Maar dit alles beschrijven is geen makkelijke klus.
We verliezen ons verstand waar het onze opperste wil inhaalt - extase of vervoering noemt men dat, en ons registrerend geheugen kan ons verstand daarin niet bijbenen.
Met de schaarse souvenirs die toch blijven haken aan één of andere zinsverbijsteringsflard zal Dante het moeten klaren.
Hij roept dan ook niet alleen de muzen, maar ook Apollo, of de hele Parnassus ter hulp. Niet één of andere heilige instantie, maar de heidense muzen, en voor het eerst richt hij zich voor zijn inspiratie rechtstreeks tot Apollo om hem bij de beschrijving van deze onbeschrijflijke verrukking bij te staan.
En als een echte appolo-geet zal Dante zich van zijn taak kwijten.


Dan volgt de optica der liefde waarmee meteoor Dante als een apollo-geet of orgasmonaut hier ter hemel vaart. En hij schroeit er de ruimte, de relativiteit, en onze verbeelding :


Op hefbomen van licht stijgt hij ten hemel : Dante’s hiëro-optica :

Beatrice kijkt naar de goddelijke zon,
Dante kijkt naar de goddelijke Beatrice,
Dante ziet in de ogen van Beatrice een glimp van Gods licht weerkaatst,
de weerglans van dat licht in Beatrice’s ogen doet Dante ook dankbaar naar boven kijken,
t.t.z. dezelfde glimp of lichtflits vermeerderd met zijn vurig verlangen.

Niet lang fixeert Dante echter de zon of zij spat in gensters uit elkaar en steekt het uitspansel in vuur en vlam,
tot een eigenlijke dag naast de atmosferische,
alsof er een tweede zon ontstaat.
( “Und mit rasche Schritten gehn die Urhen neben unserm eigentlichen Tag” (Rilke))
Beatrice blijft naar de zon schouwen
Dante kijkt nu weer naar haar en wordt “transhumaan”.
En zal nooit te weten komen of hij met of zonder lichaam ten hemel gevaren is.

Of : de weerschijn van God – als een loodrecht ingevallen zomermiddagzonnestraal - in de (late) ogen van Beatrice, vermeerderd met Dante’s vurig verlangen, vol zuurstof gezucht, en gecombineerd met de onverklaarbare onbijlichtbare lichtheid van zijn bestaan heeft een lanceermechanisme ontstoken.
Voor hij er weet van heeft bevindt Dante zich met Beatrice in een baan om de aarde, in de eerste hemelsfeer, de sfeer van de maan.

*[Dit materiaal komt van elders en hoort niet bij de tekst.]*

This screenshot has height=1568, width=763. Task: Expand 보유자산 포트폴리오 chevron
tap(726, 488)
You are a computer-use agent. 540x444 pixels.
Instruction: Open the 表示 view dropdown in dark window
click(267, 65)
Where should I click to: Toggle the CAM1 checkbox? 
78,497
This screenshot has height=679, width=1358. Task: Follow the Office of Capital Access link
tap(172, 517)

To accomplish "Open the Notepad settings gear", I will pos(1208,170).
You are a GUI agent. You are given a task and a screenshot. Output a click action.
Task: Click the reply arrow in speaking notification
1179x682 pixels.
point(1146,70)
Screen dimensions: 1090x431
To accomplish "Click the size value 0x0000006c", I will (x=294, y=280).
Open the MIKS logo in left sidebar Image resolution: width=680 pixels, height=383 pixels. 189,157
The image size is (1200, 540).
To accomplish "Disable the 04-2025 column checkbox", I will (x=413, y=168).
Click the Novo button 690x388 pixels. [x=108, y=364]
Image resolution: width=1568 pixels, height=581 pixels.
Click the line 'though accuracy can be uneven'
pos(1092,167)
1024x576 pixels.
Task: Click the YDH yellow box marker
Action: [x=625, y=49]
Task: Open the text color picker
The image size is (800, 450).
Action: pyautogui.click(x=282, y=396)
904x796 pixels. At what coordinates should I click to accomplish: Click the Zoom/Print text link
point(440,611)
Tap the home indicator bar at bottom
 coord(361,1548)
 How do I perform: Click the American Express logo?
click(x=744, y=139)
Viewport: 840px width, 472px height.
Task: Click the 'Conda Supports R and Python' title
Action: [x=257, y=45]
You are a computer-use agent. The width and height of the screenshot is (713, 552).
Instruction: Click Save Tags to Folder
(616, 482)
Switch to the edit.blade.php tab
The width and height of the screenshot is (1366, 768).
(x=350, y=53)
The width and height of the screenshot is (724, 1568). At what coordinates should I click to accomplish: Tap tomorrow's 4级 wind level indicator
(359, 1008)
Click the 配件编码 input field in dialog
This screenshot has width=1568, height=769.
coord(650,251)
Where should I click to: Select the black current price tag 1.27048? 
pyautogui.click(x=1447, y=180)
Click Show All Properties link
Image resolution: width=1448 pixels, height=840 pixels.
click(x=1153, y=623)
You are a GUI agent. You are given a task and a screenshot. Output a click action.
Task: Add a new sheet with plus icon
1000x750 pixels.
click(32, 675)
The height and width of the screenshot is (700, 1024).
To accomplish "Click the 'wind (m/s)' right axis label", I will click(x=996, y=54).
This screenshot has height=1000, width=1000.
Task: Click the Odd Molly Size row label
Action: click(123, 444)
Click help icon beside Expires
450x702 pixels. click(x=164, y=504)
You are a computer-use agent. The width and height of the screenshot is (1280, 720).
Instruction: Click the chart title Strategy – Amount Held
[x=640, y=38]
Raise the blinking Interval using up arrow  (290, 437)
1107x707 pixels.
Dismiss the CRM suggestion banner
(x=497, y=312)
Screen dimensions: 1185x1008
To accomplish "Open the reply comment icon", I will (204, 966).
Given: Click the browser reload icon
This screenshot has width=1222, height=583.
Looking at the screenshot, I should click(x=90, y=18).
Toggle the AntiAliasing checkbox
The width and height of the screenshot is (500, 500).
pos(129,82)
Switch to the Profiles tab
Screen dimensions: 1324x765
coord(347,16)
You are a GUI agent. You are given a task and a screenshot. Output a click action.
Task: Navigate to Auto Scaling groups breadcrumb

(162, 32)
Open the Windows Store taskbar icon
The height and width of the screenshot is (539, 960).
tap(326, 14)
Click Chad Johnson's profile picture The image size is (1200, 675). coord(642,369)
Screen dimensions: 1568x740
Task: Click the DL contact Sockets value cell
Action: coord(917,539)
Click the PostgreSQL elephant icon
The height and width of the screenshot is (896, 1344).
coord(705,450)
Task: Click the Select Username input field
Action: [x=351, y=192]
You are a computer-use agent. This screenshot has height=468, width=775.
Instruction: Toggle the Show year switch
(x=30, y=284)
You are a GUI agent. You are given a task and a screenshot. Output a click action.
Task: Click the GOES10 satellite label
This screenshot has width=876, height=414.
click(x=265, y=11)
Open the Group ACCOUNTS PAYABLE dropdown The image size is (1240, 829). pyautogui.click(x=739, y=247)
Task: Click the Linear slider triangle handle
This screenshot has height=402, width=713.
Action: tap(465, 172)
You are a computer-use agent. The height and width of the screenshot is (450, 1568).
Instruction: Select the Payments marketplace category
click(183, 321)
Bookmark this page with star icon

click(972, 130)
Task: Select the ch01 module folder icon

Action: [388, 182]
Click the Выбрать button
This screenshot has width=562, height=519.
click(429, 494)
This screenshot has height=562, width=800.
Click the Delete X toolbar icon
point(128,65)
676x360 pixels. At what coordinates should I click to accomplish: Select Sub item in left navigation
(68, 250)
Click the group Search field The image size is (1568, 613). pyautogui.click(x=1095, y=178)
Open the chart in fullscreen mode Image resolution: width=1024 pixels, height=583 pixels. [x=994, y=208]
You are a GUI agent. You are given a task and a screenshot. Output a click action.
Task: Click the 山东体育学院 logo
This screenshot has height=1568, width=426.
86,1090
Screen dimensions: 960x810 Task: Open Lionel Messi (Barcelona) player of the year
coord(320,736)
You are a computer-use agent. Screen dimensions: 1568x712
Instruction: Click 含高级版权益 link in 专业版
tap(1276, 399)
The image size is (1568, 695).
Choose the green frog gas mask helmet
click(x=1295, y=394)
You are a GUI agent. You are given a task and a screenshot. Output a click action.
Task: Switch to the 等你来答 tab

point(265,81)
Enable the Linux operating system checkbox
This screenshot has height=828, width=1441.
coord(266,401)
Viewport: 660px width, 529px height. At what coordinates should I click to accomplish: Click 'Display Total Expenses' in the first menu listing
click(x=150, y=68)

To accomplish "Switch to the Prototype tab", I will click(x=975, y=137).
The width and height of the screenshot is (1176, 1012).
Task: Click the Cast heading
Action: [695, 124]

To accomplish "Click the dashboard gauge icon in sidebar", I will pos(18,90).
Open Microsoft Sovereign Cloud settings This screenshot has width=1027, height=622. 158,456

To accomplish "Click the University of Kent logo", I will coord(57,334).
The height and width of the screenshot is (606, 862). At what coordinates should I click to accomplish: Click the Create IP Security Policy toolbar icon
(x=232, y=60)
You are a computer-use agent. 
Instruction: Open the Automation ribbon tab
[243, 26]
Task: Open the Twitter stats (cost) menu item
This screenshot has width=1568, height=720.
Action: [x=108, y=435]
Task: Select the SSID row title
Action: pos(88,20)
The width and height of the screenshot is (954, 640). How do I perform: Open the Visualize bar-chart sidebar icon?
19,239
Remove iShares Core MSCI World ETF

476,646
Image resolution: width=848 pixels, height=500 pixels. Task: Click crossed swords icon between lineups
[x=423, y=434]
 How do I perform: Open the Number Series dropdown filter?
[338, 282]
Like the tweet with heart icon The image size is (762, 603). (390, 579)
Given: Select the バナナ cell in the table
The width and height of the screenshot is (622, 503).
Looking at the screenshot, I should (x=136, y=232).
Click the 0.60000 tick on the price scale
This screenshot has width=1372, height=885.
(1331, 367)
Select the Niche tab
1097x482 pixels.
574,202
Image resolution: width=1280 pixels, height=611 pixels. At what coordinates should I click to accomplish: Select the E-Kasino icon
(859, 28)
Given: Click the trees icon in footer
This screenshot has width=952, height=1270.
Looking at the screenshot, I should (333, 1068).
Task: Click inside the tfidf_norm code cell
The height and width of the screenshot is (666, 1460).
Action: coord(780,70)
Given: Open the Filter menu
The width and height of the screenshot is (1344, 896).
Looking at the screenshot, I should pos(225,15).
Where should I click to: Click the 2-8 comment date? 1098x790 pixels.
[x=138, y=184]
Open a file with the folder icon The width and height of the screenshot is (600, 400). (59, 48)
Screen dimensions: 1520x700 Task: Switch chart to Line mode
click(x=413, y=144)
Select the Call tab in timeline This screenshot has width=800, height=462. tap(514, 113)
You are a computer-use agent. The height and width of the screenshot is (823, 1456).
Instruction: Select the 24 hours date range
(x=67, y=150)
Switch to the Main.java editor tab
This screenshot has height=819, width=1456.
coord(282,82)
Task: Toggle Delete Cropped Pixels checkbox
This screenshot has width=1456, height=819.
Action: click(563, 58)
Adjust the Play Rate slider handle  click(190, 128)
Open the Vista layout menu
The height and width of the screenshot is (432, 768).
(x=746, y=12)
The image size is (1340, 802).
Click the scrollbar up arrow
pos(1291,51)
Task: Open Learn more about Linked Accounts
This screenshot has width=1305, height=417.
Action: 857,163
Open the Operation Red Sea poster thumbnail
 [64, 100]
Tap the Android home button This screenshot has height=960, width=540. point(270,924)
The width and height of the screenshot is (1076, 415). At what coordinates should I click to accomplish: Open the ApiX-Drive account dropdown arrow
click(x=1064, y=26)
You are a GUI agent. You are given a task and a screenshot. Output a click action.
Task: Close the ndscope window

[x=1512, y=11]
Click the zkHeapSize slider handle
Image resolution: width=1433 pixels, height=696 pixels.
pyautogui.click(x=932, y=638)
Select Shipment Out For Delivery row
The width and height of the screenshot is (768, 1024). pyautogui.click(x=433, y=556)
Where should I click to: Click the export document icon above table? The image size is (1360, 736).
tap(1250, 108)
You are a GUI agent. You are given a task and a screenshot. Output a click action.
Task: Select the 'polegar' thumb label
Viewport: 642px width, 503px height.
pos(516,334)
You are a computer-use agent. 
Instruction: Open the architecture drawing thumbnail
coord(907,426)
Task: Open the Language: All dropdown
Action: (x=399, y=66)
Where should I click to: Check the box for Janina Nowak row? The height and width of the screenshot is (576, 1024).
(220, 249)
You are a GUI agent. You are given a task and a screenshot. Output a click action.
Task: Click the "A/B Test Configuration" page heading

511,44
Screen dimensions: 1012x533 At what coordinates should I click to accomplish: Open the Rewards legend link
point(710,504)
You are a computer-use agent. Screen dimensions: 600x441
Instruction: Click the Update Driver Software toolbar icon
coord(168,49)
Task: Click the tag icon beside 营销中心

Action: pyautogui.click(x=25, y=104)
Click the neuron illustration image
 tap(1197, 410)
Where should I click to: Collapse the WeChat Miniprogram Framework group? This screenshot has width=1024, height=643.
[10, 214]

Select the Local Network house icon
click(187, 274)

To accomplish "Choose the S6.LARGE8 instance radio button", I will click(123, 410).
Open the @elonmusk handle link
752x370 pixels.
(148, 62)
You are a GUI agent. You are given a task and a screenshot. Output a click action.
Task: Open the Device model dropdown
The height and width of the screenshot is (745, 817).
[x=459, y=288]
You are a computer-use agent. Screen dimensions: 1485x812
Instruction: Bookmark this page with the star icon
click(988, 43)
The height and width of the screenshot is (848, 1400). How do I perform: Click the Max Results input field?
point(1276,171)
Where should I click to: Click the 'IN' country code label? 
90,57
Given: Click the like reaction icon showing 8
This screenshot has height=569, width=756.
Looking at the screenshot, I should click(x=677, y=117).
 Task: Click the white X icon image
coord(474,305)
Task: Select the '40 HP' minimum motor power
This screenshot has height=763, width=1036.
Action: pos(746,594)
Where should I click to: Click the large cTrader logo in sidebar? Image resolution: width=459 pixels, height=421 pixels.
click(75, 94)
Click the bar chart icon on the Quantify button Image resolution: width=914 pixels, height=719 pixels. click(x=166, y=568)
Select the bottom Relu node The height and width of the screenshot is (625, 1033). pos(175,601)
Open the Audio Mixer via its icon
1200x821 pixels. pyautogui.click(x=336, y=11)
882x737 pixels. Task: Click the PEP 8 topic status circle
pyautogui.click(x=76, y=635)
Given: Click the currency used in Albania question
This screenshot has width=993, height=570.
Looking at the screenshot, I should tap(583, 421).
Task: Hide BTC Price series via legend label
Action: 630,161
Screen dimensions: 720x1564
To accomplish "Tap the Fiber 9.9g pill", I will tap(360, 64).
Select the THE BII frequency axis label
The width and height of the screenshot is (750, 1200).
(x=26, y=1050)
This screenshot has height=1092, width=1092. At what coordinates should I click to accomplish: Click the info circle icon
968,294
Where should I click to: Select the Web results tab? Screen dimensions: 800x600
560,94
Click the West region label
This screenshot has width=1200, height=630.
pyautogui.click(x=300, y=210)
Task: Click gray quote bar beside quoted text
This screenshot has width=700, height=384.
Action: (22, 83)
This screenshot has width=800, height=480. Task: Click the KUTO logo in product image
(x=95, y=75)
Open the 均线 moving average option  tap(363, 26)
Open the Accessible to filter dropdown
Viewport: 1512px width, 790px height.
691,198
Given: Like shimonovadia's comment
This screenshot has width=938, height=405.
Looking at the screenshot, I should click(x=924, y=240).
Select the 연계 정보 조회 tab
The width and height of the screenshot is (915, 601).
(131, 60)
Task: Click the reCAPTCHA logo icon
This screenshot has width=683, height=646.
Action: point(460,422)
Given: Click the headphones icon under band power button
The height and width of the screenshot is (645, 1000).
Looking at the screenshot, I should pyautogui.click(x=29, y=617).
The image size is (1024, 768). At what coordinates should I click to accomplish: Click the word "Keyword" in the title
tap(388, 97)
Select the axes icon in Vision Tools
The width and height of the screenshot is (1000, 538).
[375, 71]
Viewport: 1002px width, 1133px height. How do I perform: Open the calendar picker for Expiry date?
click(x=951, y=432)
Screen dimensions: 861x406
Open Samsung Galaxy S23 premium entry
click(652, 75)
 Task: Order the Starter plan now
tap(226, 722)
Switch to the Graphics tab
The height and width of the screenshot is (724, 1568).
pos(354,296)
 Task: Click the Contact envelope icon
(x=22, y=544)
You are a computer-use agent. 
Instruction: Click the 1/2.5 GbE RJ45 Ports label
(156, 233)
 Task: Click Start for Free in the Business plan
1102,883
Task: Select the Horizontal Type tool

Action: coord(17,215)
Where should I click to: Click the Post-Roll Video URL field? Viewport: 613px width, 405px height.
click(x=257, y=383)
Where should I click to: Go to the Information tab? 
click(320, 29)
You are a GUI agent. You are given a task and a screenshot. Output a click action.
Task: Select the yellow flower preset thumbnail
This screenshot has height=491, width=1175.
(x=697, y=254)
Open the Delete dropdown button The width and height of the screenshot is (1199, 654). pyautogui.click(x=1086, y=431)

De honger naar God doet de hemelen draaien, zegt Dante.
Maar het nieuwe geluid en het nieuwe licht der sferen maakt Dante nieuwsgierig.

Beatrice, die zijn gedachten in een ontastbaar braille leest, antwoordt hem reeds dat zij zich nu samen in een baan om de aarde bevinden, niet op de krachten van een straalmotor, of van een pruttelend theologisch dispuut, maar met de allesdoorzoevende universele drietrapsraket geloof-hoop-en-liefde, met hun vloeibare alles-smeltende en samensmeltende zelfovergave als enige brandstof.


Dante vraagt zich af hoe hij door zulke ijle lagen op kan stijgen.

Vers 100 : “Ond'ella, appresso d'un pio sospiro,”
Beatrice slaakt een vrome zucht en antwoordt dan van vers 103 tot aan het einde van deze canto,
als zij weer de ogen ten hemel slaat uit vroomheid en niet meer uit tedere meewarigheid om Dante.

Haar uitleg.

Er is een orde of een inwendig verband in de wereld, en die orde is geschapen naar Gods beeld en gelijkenis.
Alle schepsels groot en klein streven elk op hun mindere of meerdere manier van volmaaktheid naar dat goddelijk verband, alles buigt zich naar best vermogen en aard naar dat verbindend patroon.
Elk scheepje zoekt zo zijn eigen haven op de zee van het zijn.
Dit verlangen doet ook de maan gloeien , en het vuur in de harten van de mensen.
Dit verlangen of universele streven balt en houdt de aarde samen.
De hoogste wezens herkennen in die orde Gods wijwatermerk of logo.

De Voorzienigheid is toezichter van deze wereldorde, die de rust garandeert van het Empyreum of de hoogste hemel waar God toeft.
En de hoogste hemel is tegelijk het hoogste doel van de meest gespannen boog of onze diepste wil.

De vrije wil en de vele obstakels van het terrein en andere praktische bezwaren drijven ons niet zelden uit koers, in de armen der klippen, of laten ons weer stranden op een aardse kust, of te pletter slaan tegen de goddeloosheid.

En dus is de ten hemelstijging van de gelouterde ziel natuurlijker dan de terugval van de zondaar, of de val van aards water naar omlaag.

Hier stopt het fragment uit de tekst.